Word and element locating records
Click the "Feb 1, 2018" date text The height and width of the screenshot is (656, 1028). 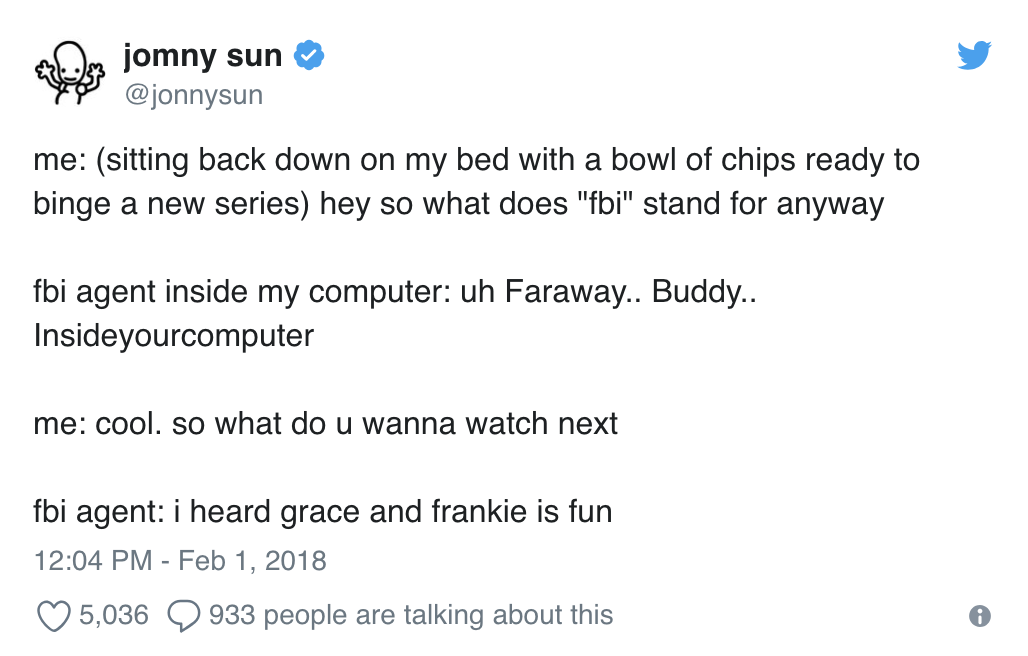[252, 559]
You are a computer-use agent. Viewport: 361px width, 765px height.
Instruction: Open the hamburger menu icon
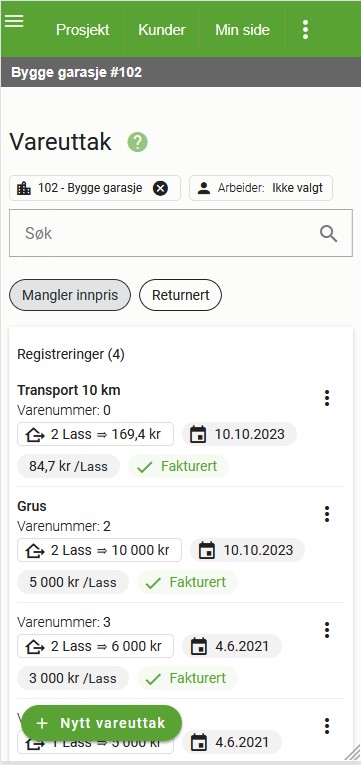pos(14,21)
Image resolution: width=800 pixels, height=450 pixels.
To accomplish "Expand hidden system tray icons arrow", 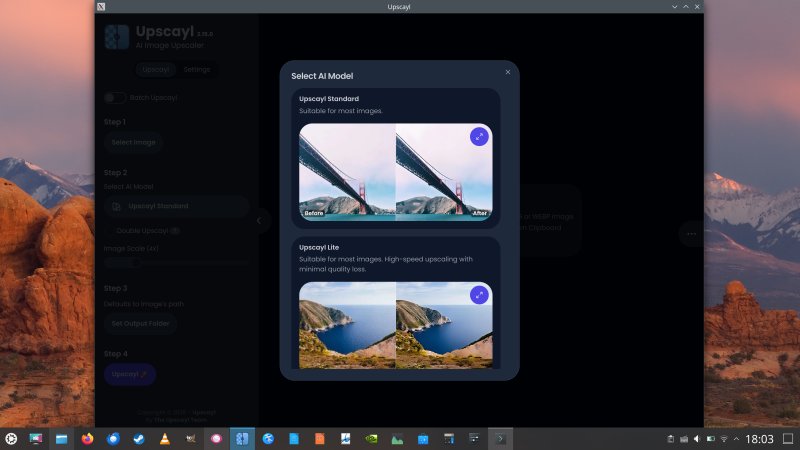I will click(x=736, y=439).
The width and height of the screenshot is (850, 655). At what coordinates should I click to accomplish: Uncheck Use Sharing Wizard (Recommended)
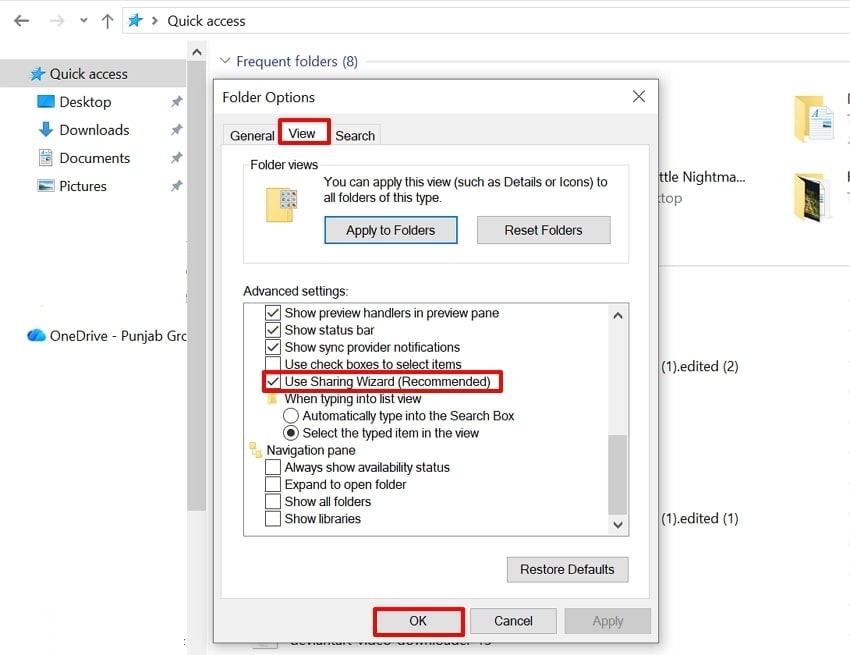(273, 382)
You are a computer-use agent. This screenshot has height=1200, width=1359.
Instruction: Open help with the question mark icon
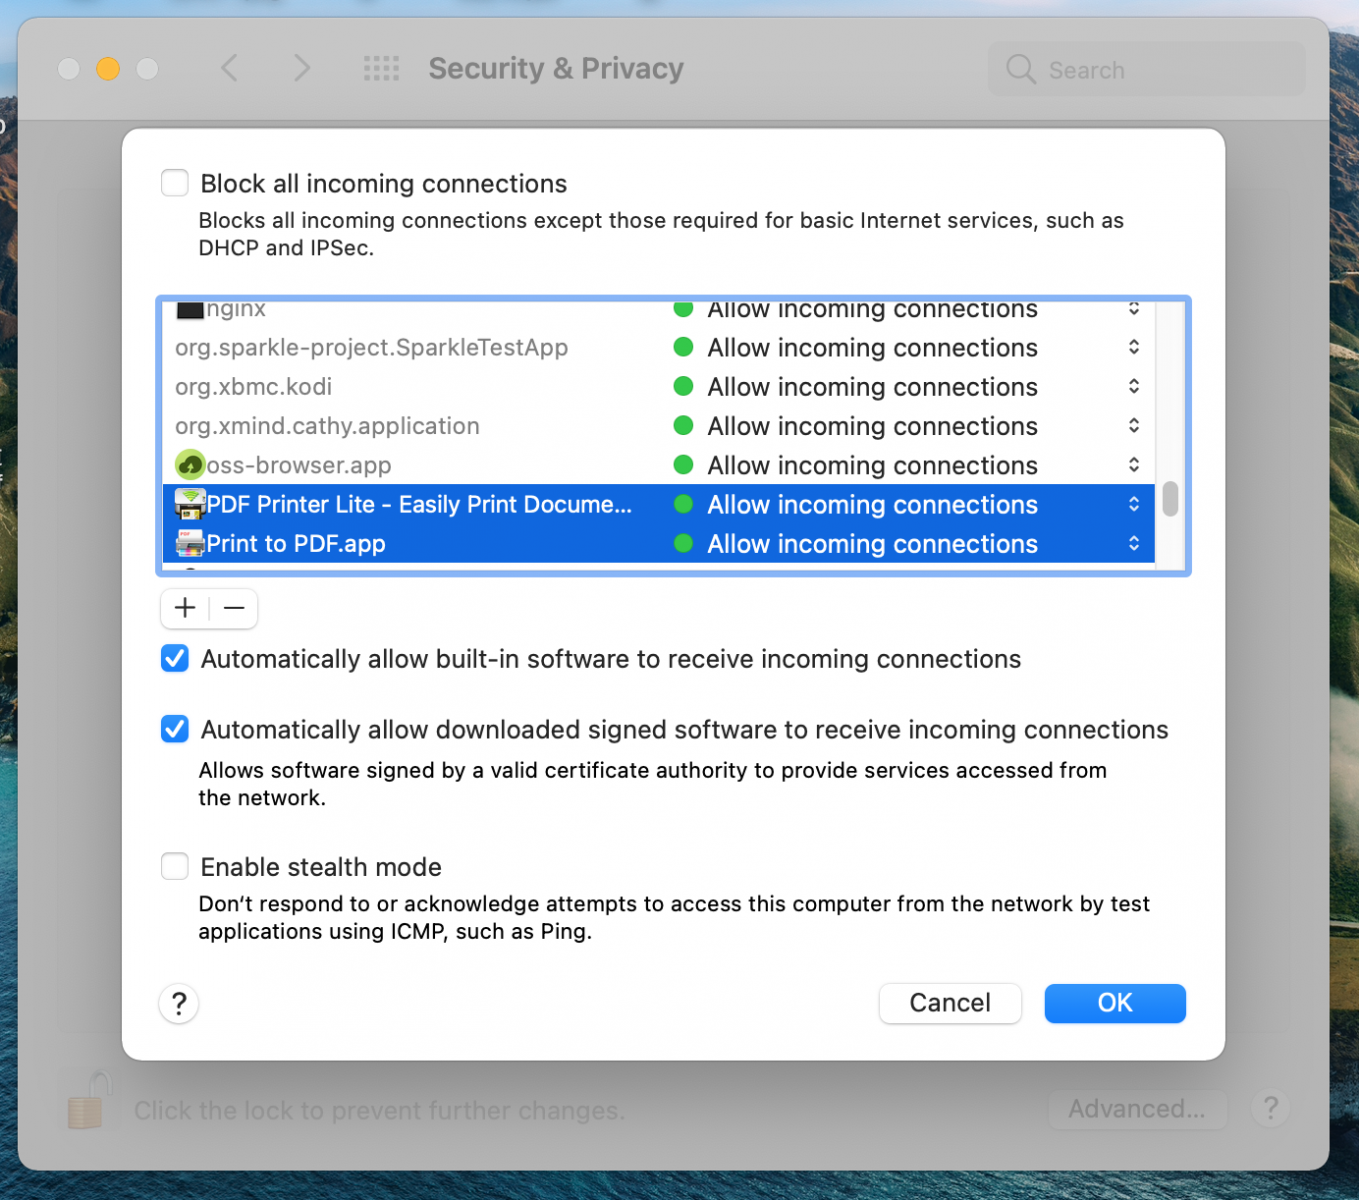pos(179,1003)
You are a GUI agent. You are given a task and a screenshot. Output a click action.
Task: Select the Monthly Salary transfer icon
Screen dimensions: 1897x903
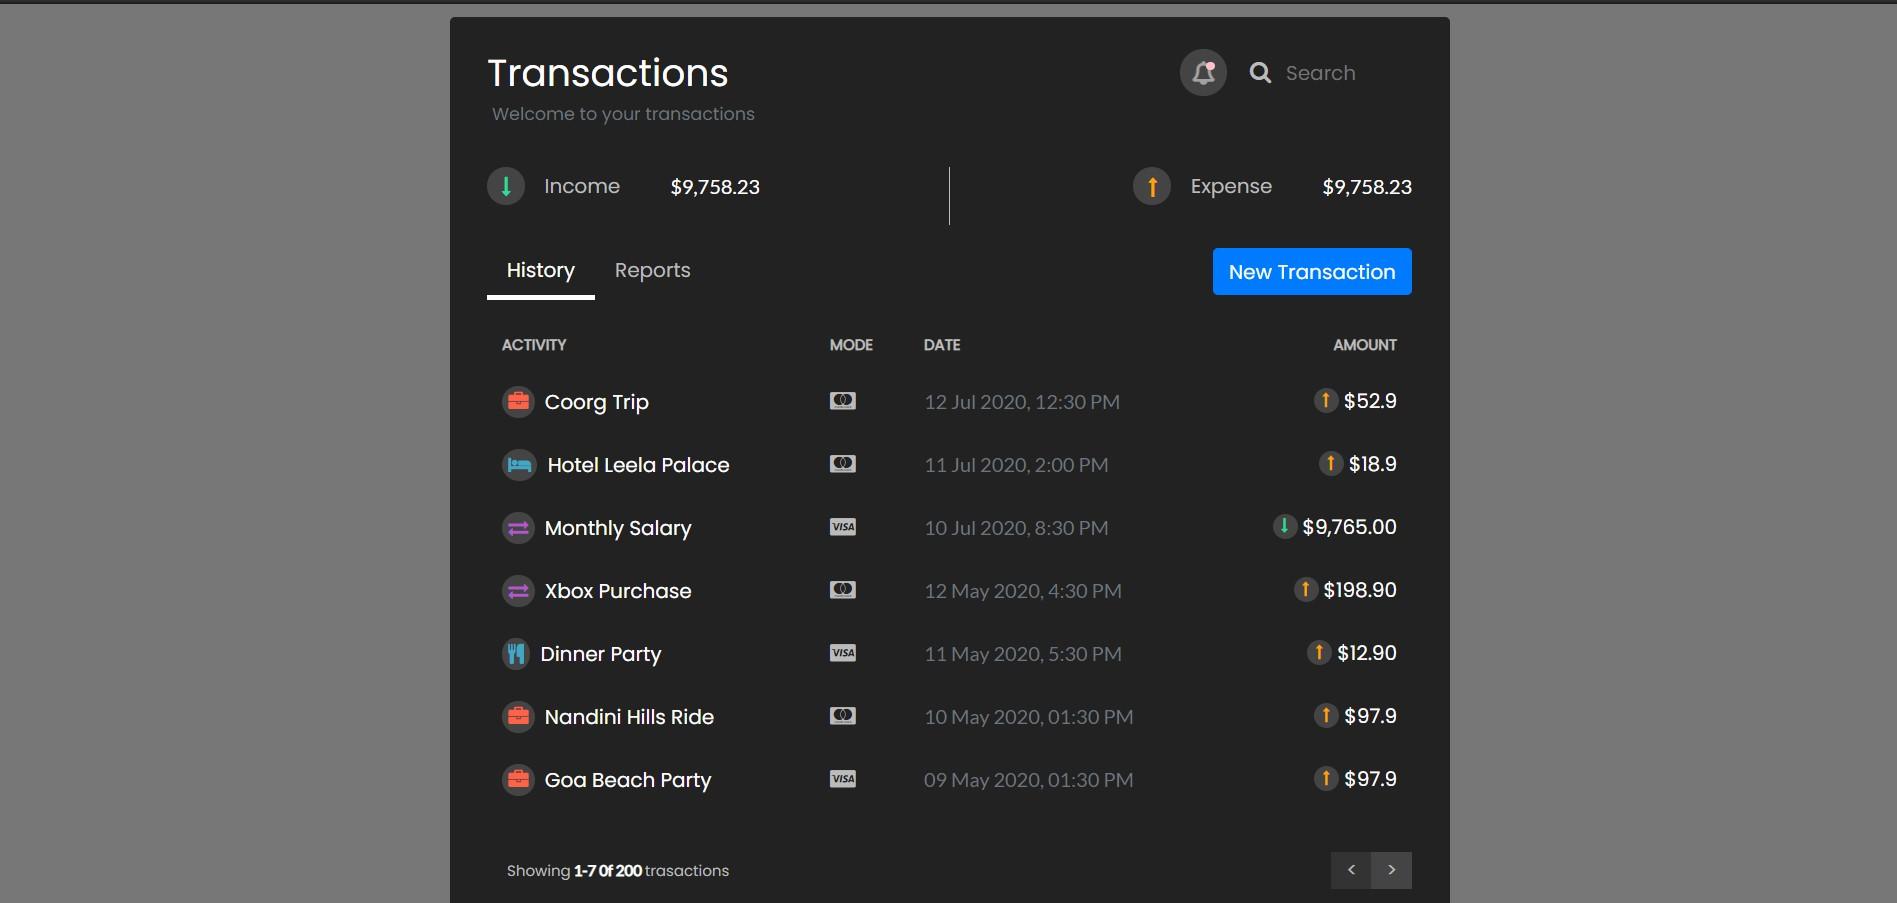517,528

__Challenge__.
Rewrite everything from the line that contains "You are a computer-use agent. This" down to the end of the records, changing "Monthly" to "Weekly" and keeping all else as it is. Leave the pictures out of your answer.

__The solution__.
You are a computer-use agent. This screenshot has height=1200, width=1359.
Instruction: Open help with the question mark icon
pos(179,1003)
You are a GUI agent. You are given a task and a screenshot. Output a click action.
Task: Select the Weekly Salary transfer icon
Screen dimensions: 1897x903
517,528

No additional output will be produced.